▼

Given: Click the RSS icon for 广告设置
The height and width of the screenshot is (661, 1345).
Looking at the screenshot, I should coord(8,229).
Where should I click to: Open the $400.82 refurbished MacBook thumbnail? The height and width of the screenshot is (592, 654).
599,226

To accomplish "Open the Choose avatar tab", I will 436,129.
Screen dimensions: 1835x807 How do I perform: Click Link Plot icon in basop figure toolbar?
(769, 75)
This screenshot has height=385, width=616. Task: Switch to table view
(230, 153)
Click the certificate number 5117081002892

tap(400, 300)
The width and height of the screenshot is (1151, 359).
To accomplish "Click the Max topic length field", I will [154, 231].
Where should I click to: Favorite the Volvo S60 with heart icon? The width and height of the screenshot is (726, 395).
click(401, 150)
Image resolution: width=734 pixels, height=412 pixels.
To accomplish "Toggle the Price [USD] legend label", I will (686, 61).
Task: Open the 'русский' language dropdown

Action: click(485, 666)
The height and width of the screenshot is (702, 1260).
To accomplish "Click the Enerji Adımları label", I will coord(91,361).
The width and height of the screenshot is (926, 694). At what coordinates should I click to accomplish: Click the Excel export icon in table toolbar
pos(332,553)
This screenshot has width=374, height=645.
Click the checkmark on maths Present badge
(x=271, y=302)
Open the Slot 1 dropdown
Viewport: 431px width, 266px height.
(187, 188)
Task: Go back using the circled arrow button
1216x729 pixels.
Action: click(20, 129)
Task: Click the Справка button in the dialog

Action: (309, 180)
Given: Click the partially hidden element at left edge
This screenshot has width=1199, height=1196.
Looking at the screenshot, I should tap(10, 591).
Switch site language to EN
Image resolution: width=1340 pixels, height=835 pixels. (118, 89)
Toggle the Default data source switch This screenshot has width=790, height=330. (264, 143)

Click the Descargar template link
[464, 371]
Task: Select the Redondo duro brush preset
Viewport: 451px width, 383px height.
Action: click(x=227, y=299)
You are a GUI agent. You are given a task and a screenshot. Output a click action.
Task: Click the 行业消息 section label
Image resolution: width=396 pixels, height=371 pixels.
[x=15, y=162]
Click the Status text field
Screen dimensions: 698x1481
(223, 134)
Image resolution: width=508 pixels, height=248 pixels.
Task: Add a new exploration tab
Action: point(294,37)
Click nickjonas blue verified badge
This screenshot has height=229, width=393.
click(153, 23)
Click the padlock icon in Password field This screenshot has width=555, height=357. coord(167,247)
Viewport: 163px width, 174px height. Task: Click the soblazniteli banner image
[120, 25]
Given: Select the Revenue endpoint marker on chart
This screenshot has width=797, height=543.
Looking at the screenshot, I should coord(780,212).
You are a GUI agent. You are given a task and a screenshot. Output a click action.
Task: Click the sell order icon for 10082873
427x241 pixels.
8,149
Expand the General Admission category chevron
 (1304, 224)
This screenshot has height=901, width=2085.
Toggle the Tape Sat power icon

▲

Locate each line in the listing above that contains the string "field", and copy those lines.

To accomplish "Click the Max topic length field", I will [154, 231].
Click the Status text field
Click the padlock icon in Password field This screenshot has width=555, height=357. coord(167,247)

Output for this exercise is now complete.